Puis de partager son inquiétude selon laquelle 2019 allait se hisser dans le top 5 des années les plus chaudes. Il n’a pas manqué de dresser une liste des autres effets dévastateurs et meurtriers du changement climatique, dont la hausse du niveau des océans, la fonte des calottes polaires et les sécheresses.
« Depuis de nombreuses décennies, l’espèce humaine est en guerre contre la planète et la planète est en train de se défendre. Nous devons arrêter notre guerre contre la nature, et la science nous dit que nous pouvons y arriver. Nous devons limiter la hausse des températures mondiales à 1,5 degré Celsius, atteindre la neutralité carbone d’ici à 2050 et réduire les émissions de gaz à effet de serre de 45 % par rapport à 2010 d’ici à 2030 », a indiqué le Secrétaire Général de l’ONU.
Poursuivant, Antonio Guterres a regretté que les efforts ont été insuffisants pour atteindre ces objectifs, d’autant plus que de nombreux pays ne respectent pas les engagements pris à Paris qui devaient amener à une hausse des températures de 3°.
« Ce qui manque toujours, c’est la volonté politique, la volonté politique de mettre un prix sur le carbone, d’arrêter les subventions sur les combustibles fossiles, d’arrêter la construction de centrales au charbon à partir de 2020, de taxer la pollution au lieu de taxer les personnes.
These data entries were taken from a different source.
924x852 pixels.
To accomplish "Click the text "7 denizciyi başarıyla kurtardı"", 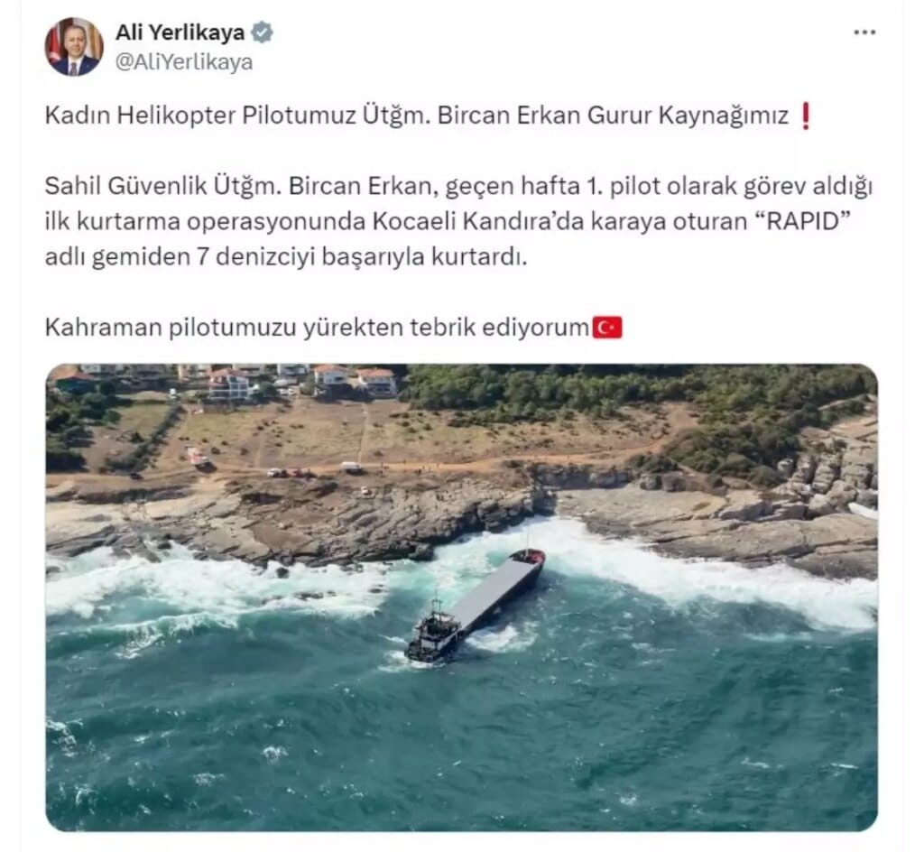I will (361, 257).
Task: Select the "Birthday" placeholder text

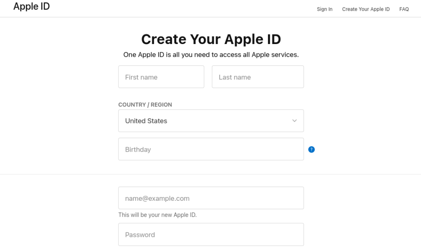Action: 138,150
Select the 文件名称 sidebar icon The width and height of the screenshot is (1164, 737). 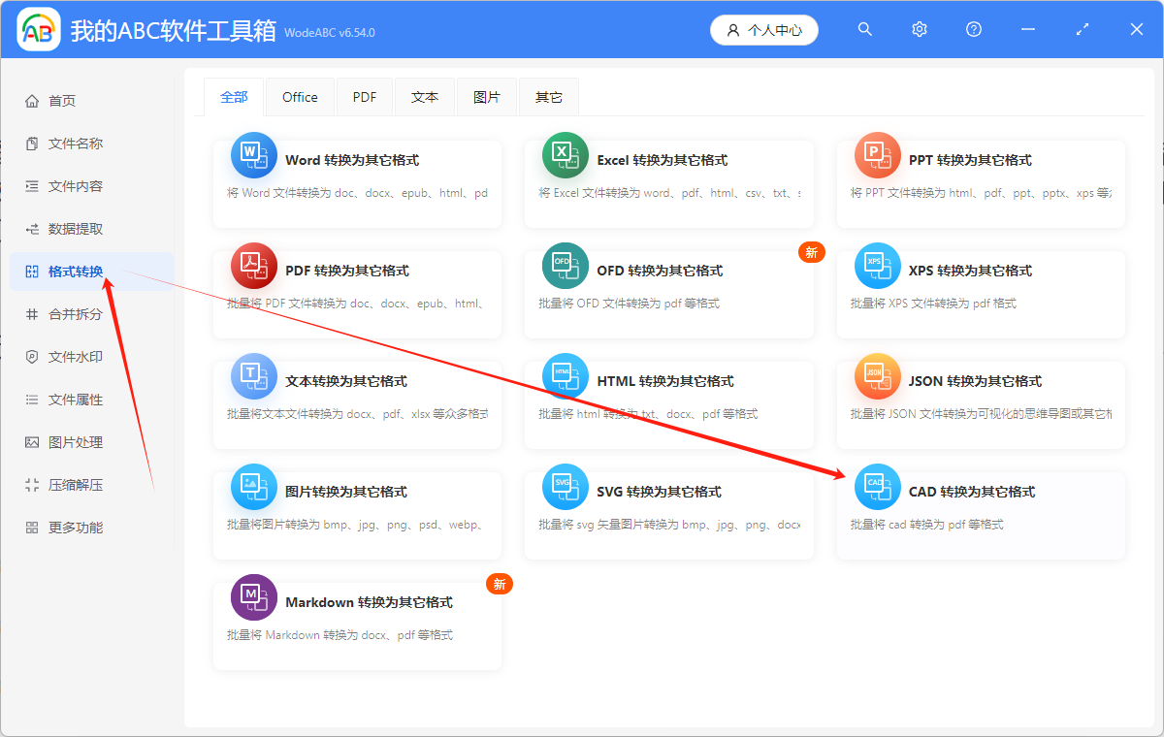33,143
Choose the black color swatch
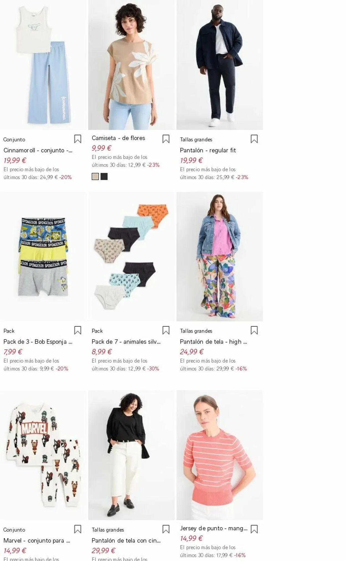The height and width of the screenshot is (561, 346). 104,177
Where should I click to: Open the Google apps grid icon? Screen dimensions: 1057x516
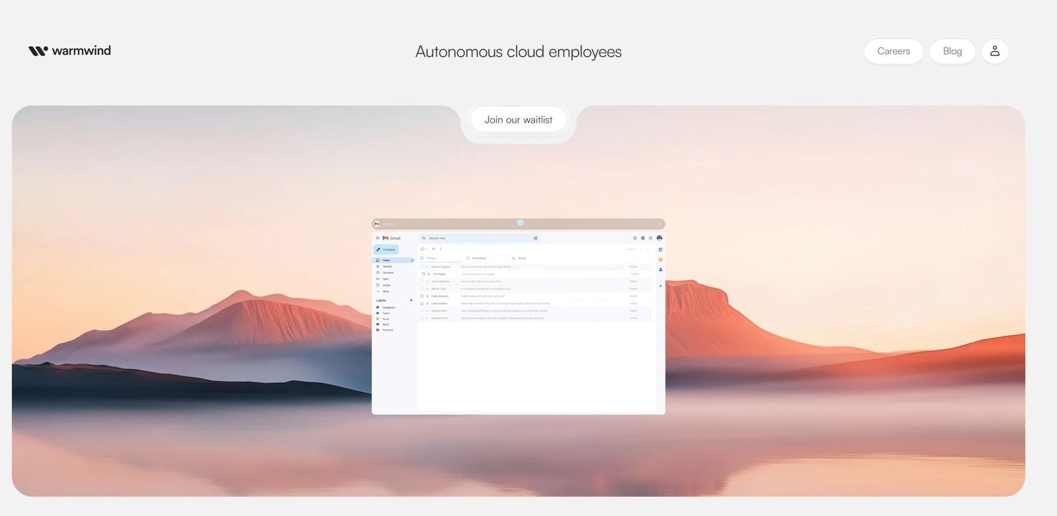tap(651, 238)
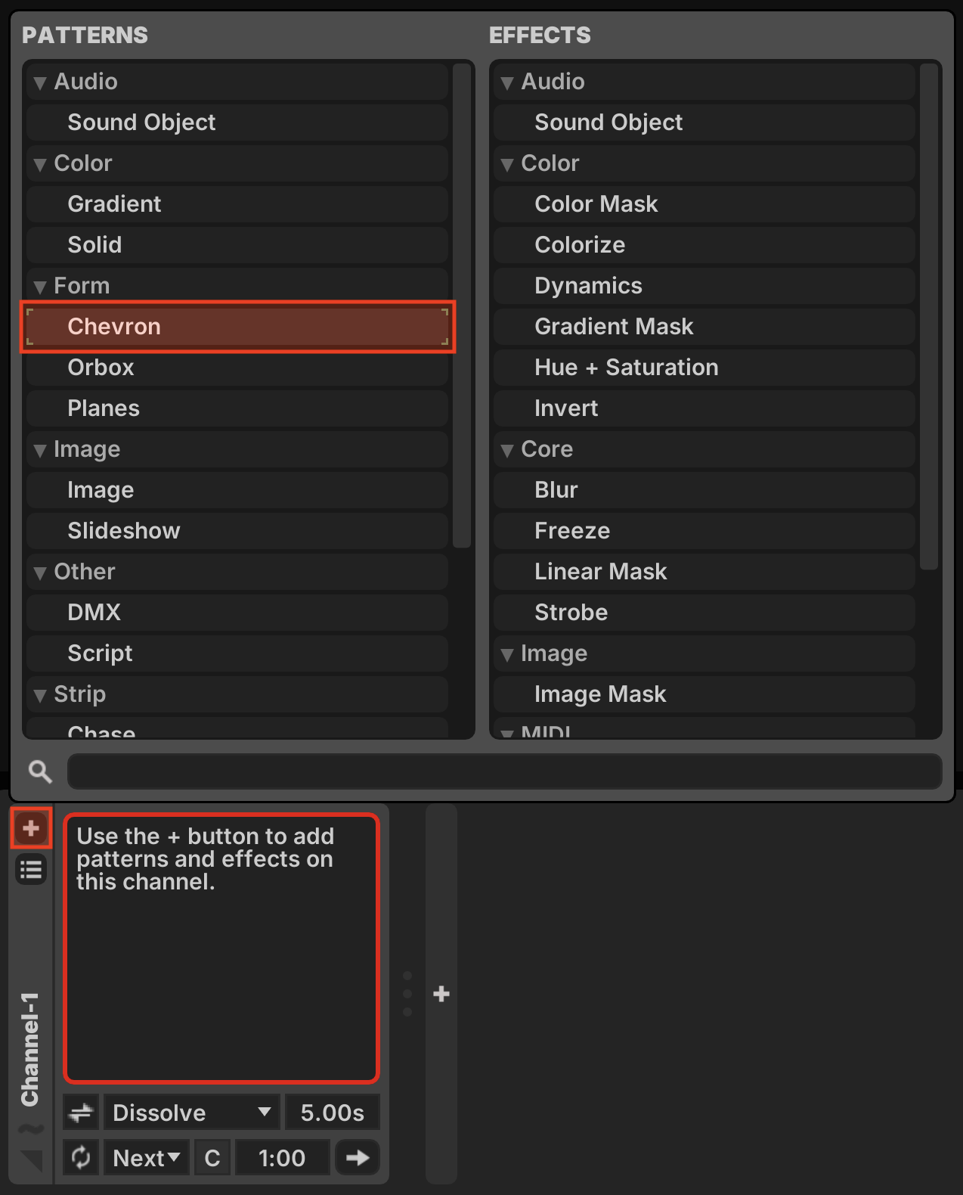Open the channel pattern list icon
The image size is (963, 1195).
[x=31, y=870]
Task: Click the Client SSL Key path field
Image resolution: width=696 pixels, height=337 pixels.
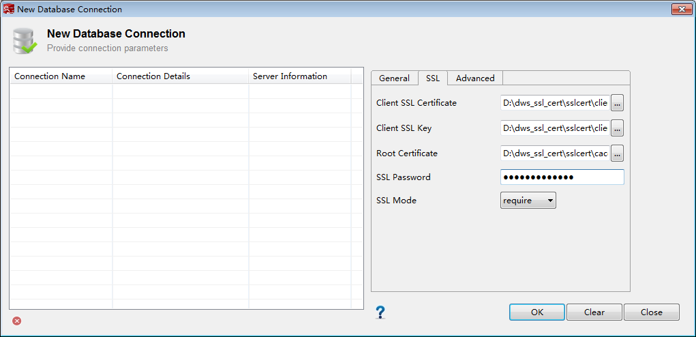Action: [x=555, y=128]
Il suffit d’arrêter de creuser et de forer, et tirer parti des vastes possibilités offertes par les énergies renouvelables et les solutions fondées sur la nature », a-t-il noté.
Rappelons que c’est au Chili que devait se tenir la COP 25. Cela n’a pas été possible du fait de la contestation inédite dans ce pays. Poussant les autorités à annuler également le sommet du forum de Coopération économique Asie-Pacifique.
L’an dernier, la COP 24 avait doté le pacte climatique des règles nécessaires à sa mise en œuvre, sauf sur un dossier compliqué et très controversé : les marchés carbone.
Autre sujet récurrent de discorde qui reviendra sur la table : l’assistance aux pays en développement pour s’adapter aux incidences et réduire leurs émissions. Les pays du Nord ont promis de porter ces financements à 100 milliards de dollars par an d’ici 2020. Selon le dernier rapport de l’OCDE, ces chiffres sont en hausse, avec 71,2 milliards en 2017.
Mais les pays du Sud réclament aujourd’hui une accélération des négociations sur le financement des « pertes et dommages » subies, qu’un groupe d’ONG a récemment estimé à 300 milliards par an en 2030. Certains États réclament la mise en place d’un mécanisme spécifique de financement, qui pourrait, par exemple, être alimenté par une taxe sur les billets d’avion internationaux.